Now, Brussels and Berlin have agreed that industry should pay 15 per cent of the surcharge or 0.94 cents. That’s less than the roughly 1.5 cent drop in wholesale prices since 2009, but is a step towards making heavy industry pay its share.
Offshore wind is just getting started in Germany and has exceeded all expectations. In mid-March, it ran at a high level for several days in a row – nearly at baseload levels.
The reforms don’t just affect big industry. German Small and Medium Enterprises (SMEs) pay a higher surcharge – essentially subsidising their competition. In response, these businesses started generating more of their own electricity as renewable power becomes cheaper than electricity from the grid.
But the government now aims to apply 50 per cent of the surcharge to power consumed directly. So from 2015 these companies will not only pay part of the surcharge on behalf of big business for power from the grid, but also 3.1 cents (half of the 6.24 cents surcharge) for electricity they generate.
The surcharge will not be applied to power consumed directly by power plants, so big utilities are exempt. At present, the surcharge would be applied to new facilities used by businesses – such as, say, whatever power source chemicals giant BASF builds for in-house consumption. But such big firms may yet manage to carve out another exemption for themselves.

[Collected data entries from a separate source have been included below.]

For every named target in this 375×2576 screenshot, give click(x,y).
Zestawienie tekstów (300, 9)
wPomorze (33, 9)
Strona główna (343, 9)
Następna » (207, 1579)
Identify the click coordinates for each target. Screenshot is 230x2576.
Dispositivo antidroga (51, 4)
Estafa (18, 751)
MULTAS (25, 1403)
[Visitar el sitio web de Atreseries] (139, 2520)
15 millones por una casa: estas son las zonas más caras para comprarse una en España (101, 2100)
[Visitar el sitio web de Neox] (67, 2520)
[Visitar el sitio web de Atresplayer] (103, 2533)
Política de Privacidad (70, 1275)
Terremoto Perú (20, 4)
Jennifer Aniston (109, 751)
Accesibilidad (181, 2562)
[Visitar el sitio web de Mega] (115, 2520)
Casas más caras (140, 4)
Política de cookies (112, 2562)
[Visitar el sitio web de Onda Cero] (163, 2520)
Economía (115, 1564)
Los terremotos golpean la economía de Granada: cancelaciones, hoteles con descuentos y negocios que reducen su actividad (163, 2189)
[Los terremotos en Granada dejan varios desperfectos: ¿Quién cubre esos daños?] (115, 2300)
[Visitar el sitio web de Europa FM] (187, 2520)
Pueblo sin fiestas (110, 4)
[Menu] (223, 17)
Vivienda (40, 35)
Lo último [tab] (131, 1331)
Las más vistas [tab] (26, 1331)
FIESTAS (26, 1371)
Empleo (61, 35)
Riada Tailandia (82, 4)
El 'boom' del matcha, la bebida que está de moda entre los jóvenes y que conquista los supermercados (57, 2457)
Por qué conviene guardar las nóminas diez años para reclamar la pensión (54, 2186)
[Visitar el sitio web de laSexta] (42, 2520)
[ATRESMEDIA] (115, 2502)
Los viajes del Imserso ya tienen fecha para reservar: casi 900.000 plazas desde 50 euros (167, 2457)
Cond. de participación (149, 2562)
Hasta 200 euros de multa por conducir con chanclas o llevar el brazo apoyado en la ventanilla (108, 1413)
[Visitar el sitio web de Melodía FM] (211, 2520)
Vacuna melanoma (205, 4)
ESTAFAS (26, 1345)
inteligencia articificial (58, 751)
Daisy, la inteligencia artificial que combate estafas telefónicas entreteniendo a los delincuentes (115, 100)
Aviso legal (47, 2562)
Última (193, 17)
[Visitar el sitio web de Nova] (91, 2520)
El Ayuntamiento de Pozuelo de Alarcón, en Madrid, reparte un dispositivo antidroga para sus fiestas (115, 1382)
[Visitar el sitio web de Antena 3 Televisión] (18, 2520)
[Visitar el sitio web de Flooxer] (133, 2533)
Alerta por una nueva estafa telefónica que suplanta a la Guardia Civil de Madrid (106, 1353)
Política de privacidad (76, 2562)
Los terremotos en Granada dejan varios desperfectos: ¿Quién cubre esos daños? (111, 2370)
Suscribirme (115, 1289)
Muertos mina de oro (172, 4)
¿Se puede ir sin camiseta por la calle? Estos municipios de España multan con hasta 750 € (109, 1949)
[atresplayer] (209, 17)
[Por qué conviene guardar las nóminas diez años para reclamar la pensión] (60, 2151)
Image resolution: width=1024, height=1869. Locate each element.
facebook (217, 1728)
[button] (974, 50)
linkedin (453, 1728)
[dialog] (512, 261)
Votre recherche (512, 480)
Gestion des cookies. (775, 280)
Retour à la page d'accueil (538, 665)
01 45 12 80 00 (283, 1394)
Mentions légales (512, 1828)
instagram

German households with solar roofs are also exempt; the surcharge only applies to systems of at least 10 kilowatts.
Hence while the changes to FIT mechanism won’t harm homeowners with solar panels on their roofs, big utilities and heavy industry are also largely protected.
Public support
All of this week’s reforms protect corporations at the expense of SMEs and retail consumers. But contrary to international reports about Germans being upset about power bills, there have been no demonstrations in Germany against the high cost of electricity. In fact, the high level of popular support remains noteworthy.
There have, however, been numerous demonstrations for the civil right to make your own power – something the British are yet to properly discover. While only six per cent of Germans now make their own energy, a survey last summer found that another 56 per cent would like to, and only 28 per cent believe it is a task that should be left up to utilities.
Not surprisingly, given the nature of this week’s reforms, consumer advocates now plan to suethe government – not over high prices, but because of the double standard of exempt corporations consuming fossil fuels and non-exempt smaller businesses building renewables.
Therein lies the reason why Germans have been so tolerant of rising prices up to now – they pay them back to themselves, their neighbors, and their communities, not to foreign suppliers and domestic corporations. This week’s reforms are a first step towards wresting the right to build renewables away from citizens and giving the sector back to corporations.